9mm firearms aren’t new. They were introduced in 1902, 114 years ago. The .45 ACP was created in 1904, just two years later. The .380 ACP came in 1908. All three calibers been in widespread usage ever since their creation prior to the War to End all Wars.
These common calibers all predate the first documented use of the term “Saturday Night Special” by six decades. These so-called “Saturday Night Specials” were also banned from import in 1968. Yes, these handguns—mostly in .25 ACP, .32 ACP, and .380 ACP calibers among semi-automatics, and .38 Special in revolvers—haven’t been a big deal for almost half a century.
Likewise, the “larger” .357 SIG and .40 S&W calibers originally designed for law enforcement in the early 1990s, are already on the decline.
Science has given us 9mm bullets that perform just as well, and sometimes more consistently, across a wide range of intermediate barriers than the .357 SIG and .40 S&W bullets. This comes while 9mm has the significant advantage over both cartridges in having less snappy, more manageable recoil for faster follow-up shots. 9mm is also a significantly lower pressure round, causing less wear and a longer service life for the guns themselves. Did I mention that 9mm pistols also have considerably have higher capacity per magazine in the same-sized gun in .357 SIG or .40 S&W?
These same advances in bullet design have breathed new life into the .380 ACP, once considered a marginal caliber, now increasingly viewed by many experts as a viable self-defense caliber.

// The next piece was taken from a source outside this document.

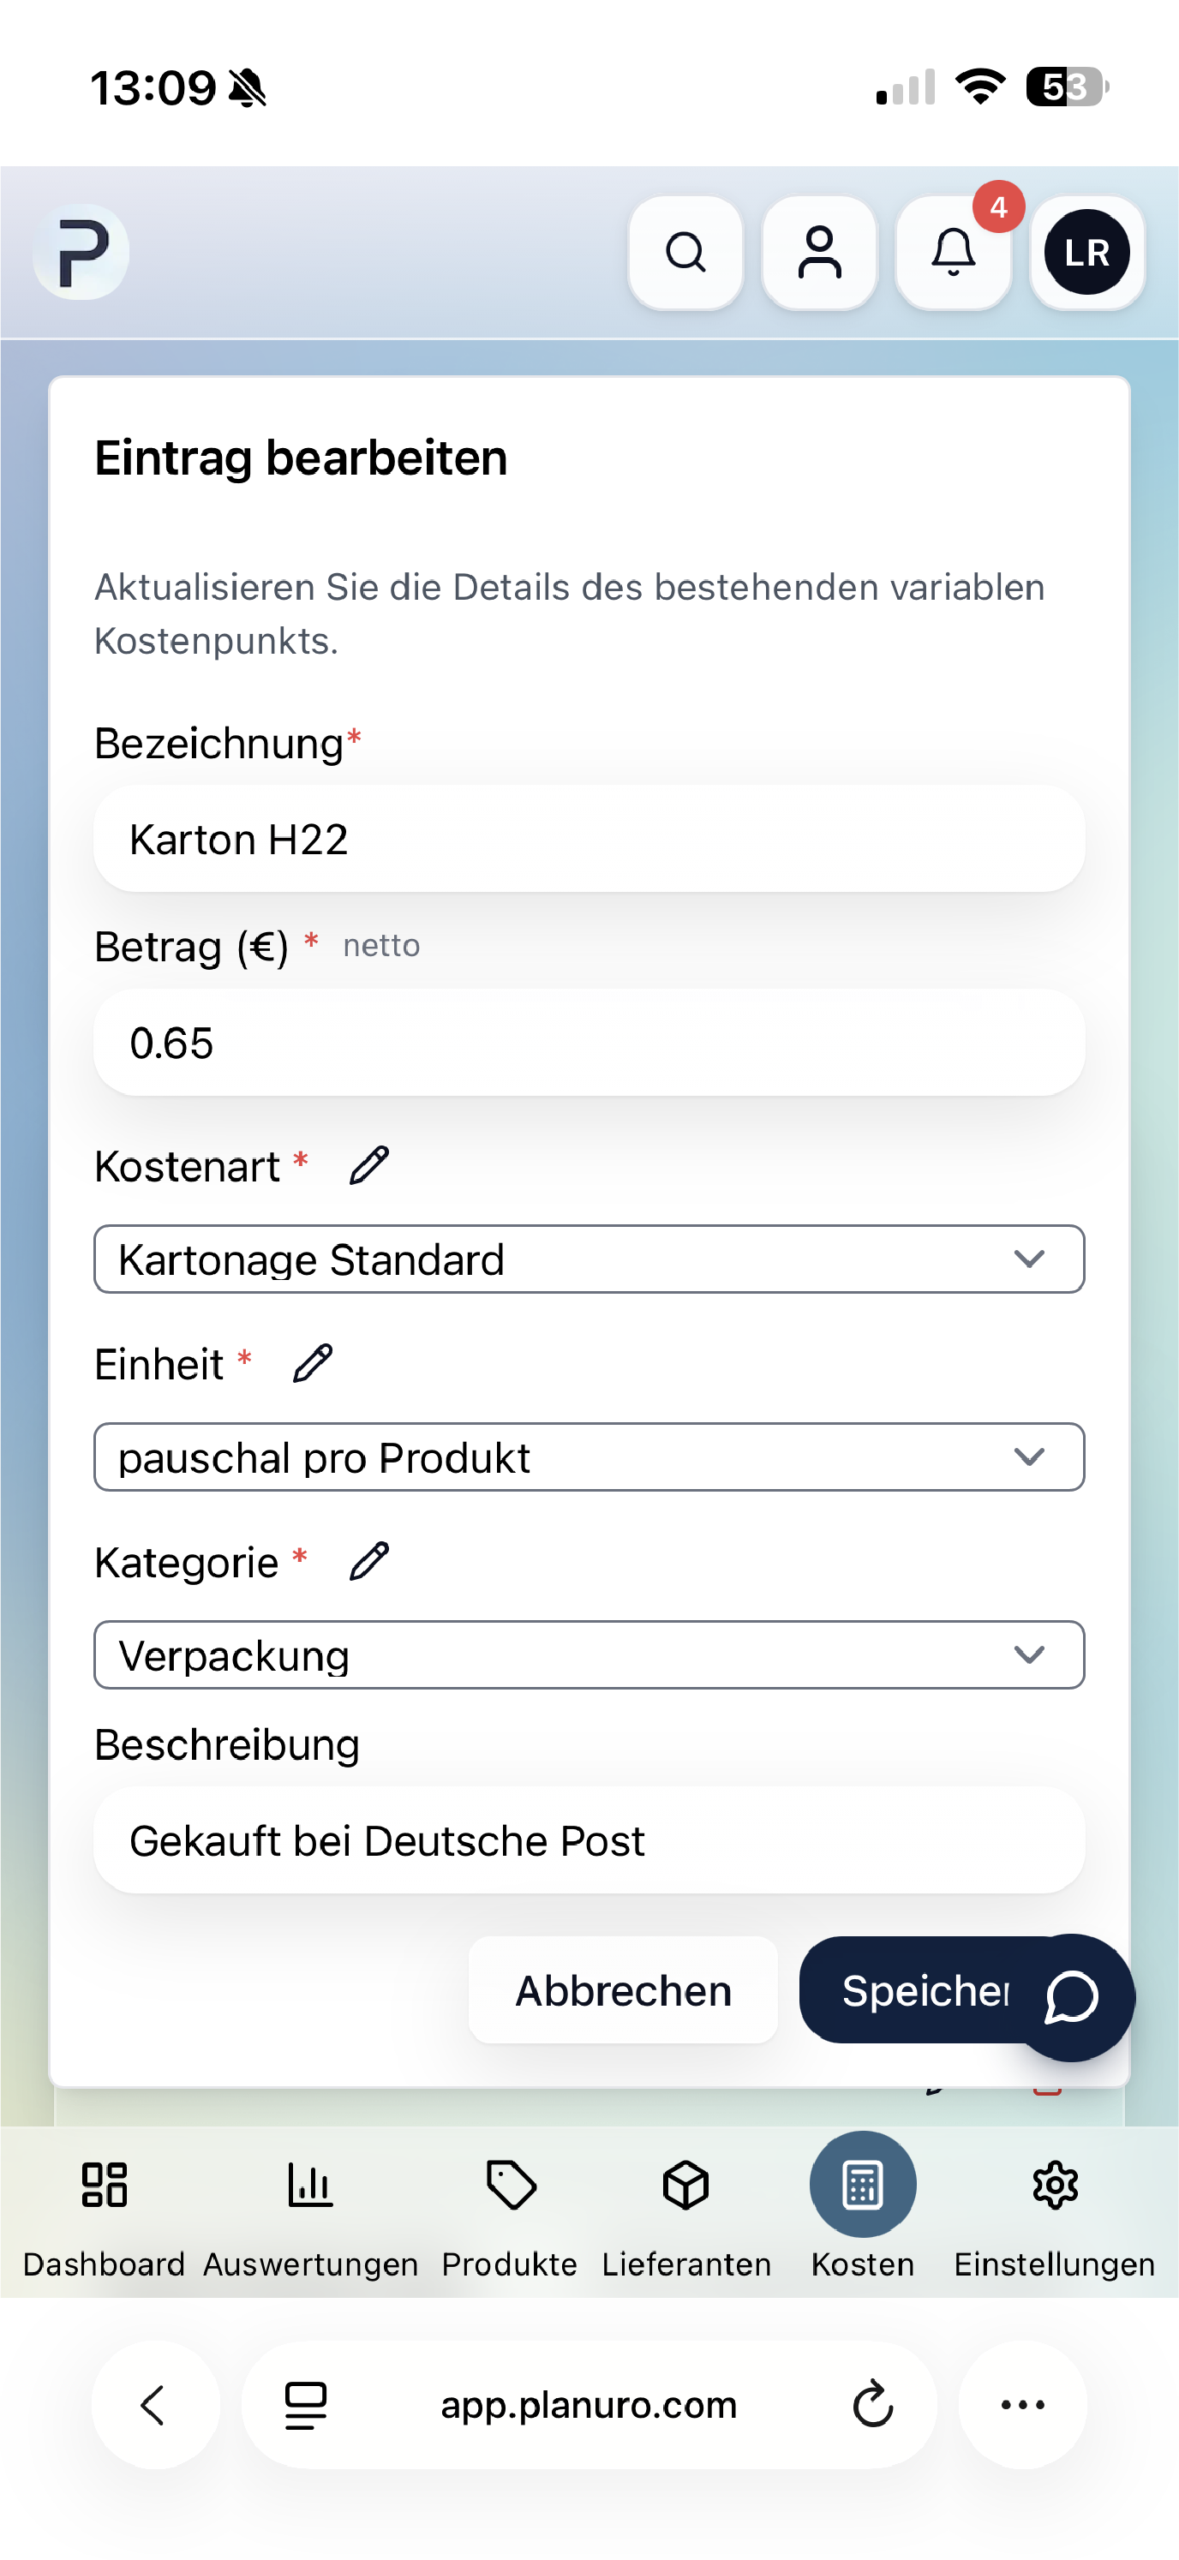Edit Kostenart options via pencil icon
Image resolution: width=1179 pixels, height=2560 pixels.
point(369,1166)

Far from becoming “more popular” as these anti-gun “experts” claim these larger, more powerful cartridges developed for law enforcement are on a steady and rapid decline among law enforcement agencies and civilians shooters as well. It is in the these 100+ year-old smaller calibers—particularly the .380 ACP and 9mm—where we’re seeing the demand grow as larger caliber bullets and the guns that fire them are declining in market demand.
So where are these “experts” getting their information? Frankly, they’re getting them from history.
The average time to crime for a firearm is 10.88 years. While the crime may have been committed last week or last year, the average firearm in question entered the market more than a decade ago, and many of them are decades older than that by the time they enter the criminal market.
We’re not seeing “bigger guns” or “larger, deadlier bullets.”
What we’re seeing is the century old cartridges have stood the test of time staying around, while less effective and efficient cartridges both old and new are becoming increasingly obsolete, dropping out of the primary market into secondary markets (including criminal markets), on their way to obsolescence.